Но опять же, не в секретарской он живет дачке, а в своем, купленном на поэтические заработки доме. Но возглавляет делегации, произносит необходимые при случае речи, не лишенные юмора, и мне вдруг повезло: после многолетних запретов (был «невыездным») попадаю вместе с ним в поездку в Италию. У меня и фотография хранится на память: мы сидим на мраморных ступеньках знаменитого музея на площади Венеции в Риме, втроем, и Алла Киреева рядом.

Я часто вспоминаю эту поездку как подарок судьбы.

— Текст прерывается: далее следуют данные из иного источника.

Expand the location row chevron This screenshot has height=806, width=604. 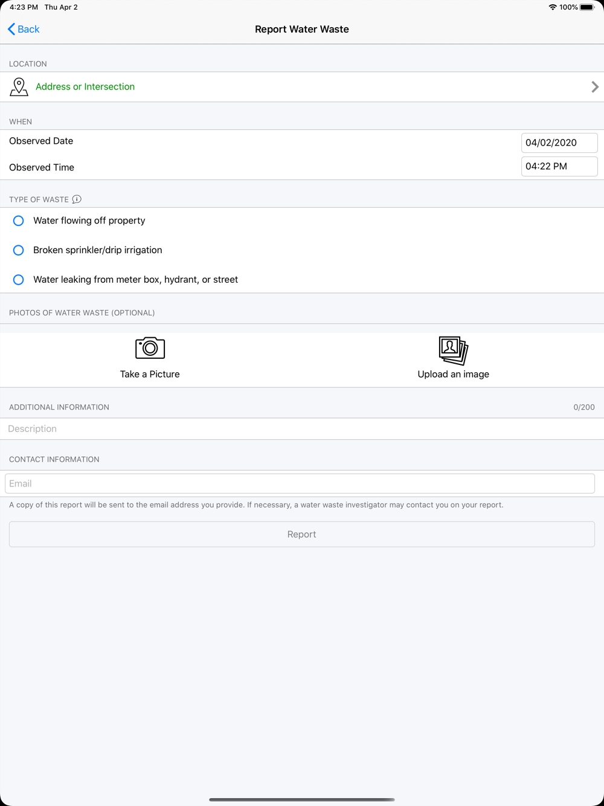click(x=595, y=87)
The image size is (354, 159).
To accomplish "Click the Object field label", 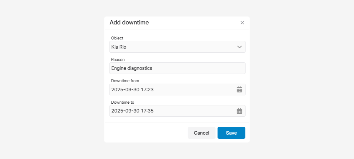I will [117, 38].
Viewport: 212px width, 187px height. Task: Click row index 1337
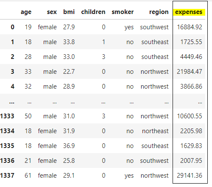7,176

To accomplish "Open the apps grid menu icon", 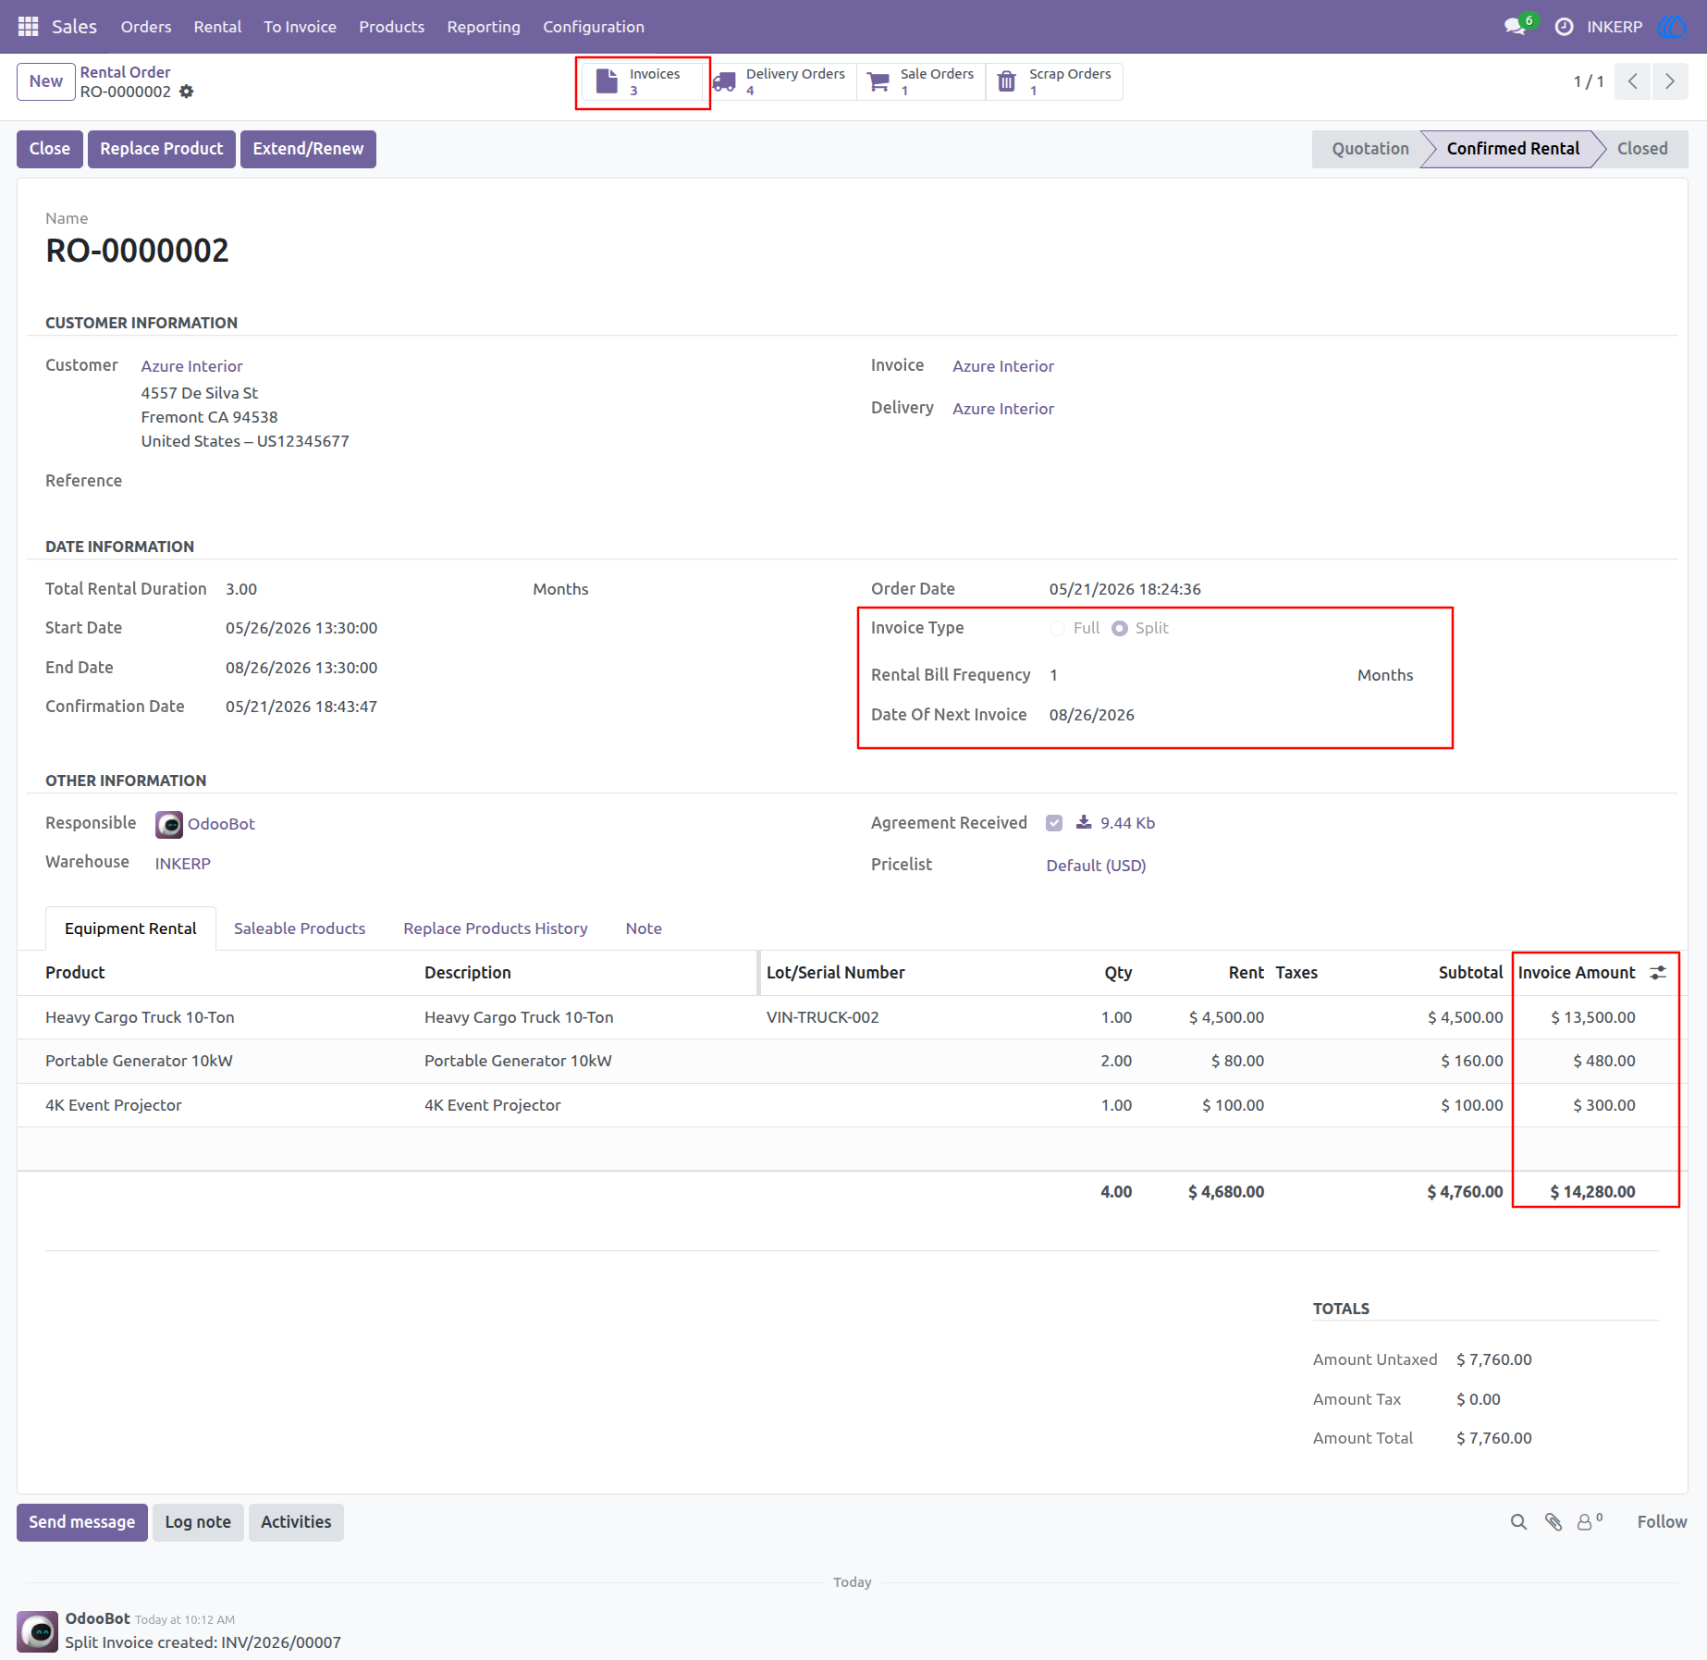I will (x=28, y=27).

Хотя потом выяснилось, был еще один в этой поездке человек, который за мной приглядывал и подробно доносил. Но не Роберт, тут была возможность лишний раз убедиться, что наш товарищ не скурвился, не забурел, все те же врожденная интеллигентность, уважение, соучастие к ближним, которые мы в нем всегда ценили.

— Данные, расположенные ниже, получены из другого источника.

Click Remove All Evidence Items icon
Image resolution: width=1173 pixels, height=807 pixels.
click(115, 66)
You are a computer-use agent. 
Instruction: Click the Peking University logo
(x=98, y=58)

Юлиу Эдлис где-то замечает, что в нем грима было меньше, чем в других. А я думаю, что грима не было вовсе. Он был естествен, это в нем и привлекало. А через других знакомых доходило, что Роберт не разучился откликаться на чужие беды, многим помогает.

В это время никаких личных контактов у нас уже не было. Но запомнился день рождения приятеля в кафе «Белый аист», и вдруг Роберт поднял тост за меня, сказав какие-то прочувственные слова о повести «Ночевала тучка золотая». Повесть только вышла, и хоть друзья ее знали задолго до этого, а этот приятель как раз хранил (как положено, под бельем у своих родителей) рукописный экземпляр повести, слово Роберта было для меня особенно ценно. Одна из первых, хоть и устных, рецензий. Не просто отметил, а поставил (он, давно знаменитый!) на один уровень с классикой.

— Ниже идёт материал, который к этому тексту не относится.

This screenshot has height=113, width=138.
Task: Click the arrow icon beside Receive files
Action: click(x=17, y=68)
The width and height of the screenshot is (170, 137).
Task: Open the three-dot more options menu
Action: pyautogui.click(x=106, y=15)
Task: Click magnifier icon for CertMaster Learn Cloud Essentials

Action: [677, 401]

Я не обожаю воспоминаний, где мемуаристы более рассказывают о себе, чем о предмете воспоминаний. Даже бытовала шутка про одного сочинителя детективов, что, произнося тосты, он любой чужой день рождения превращает в свой. Но, кажется, и мне не удалось избежать того же самого. Меня, наверное, оправдывает тема, обозначенная самим Робертом: так кто же такие «мы»?

Так вот, последние встречи для меня не менее важные, даже главные, это когда Роберт пришел к нам в Комиссию по помилованию. Точно помню, что пригласил его Булат Окуджава. Но, полагаю, дело не только в авторитете Булата, привела его к нам та же гражданская позиция, которая привела и Булата, и других: возможность в трудные времена снова обрести себя полнокровно в гражданском обществе, там, где можно незримо, нерекламно, но вполне достойно помогать самым несчастным, тем, кто оступился и попал в беду. О болезнях, которые его в это время преследовали, не упоминал. В последних стихах, которых мы тогда не знали, он скажет со всей пронзительностью:

Переломано все, будто после большого погрома…Значит, надобно заново связывать тонкую нить.И любое дождливое утро встречать первозданно.И потворствовать внукам. И даже болезни ценить…

Его приход к нам тоже означал, что он связывает с друзьями, с новой активной жизнью эту самую «тонкую нить». А родные его потом рассказывали, что каждый раз, собираясь на наши заседания, собирался как на праздник. Сидел рядом с Булатом и во время голосования, хоть знал, что еще не утвержден в составе Комиссии президентом, тоже поднимал руку, но не совсем уверенно, а как бы наполовину, я этот жест сразу про себя отметил и оценил. Он уже участвовал, уже был с нами, хотя немного обижался: кремлевская бюрократия оказалась на этот раз особенно долгой.

К сожалению, указ о его утверждении пришел как раз в те дни, когда Роберта не стало. Но мы до последнего времени, собираясь Комиссией на дружеские посиделки, традиционно поднимаем тост за тех, кто работал с нами и навсегда ушел, и имя Роберта стоит рядом с Булатом Окуджавой и Львом Разгоном.

Последние его стихи, поразительные по яркости, о них вспоминают многие, я, как, наверное, и другие, прочитал, посетив впервые его могилу. Они там лежали как последнее слово к нам, живущим. Я не ошибусь, если скажу, что Роберт очень любил жизнь.

Я жизнь люблю безбожно,Хоть знаю наперед,Что рано или поздноНаступит мой черед…

Его стихи заполнены этой любовью, начиная от той первой, прочитанной нами, из-под полы, на лекциях в институте, упомянутой поэмы о любви.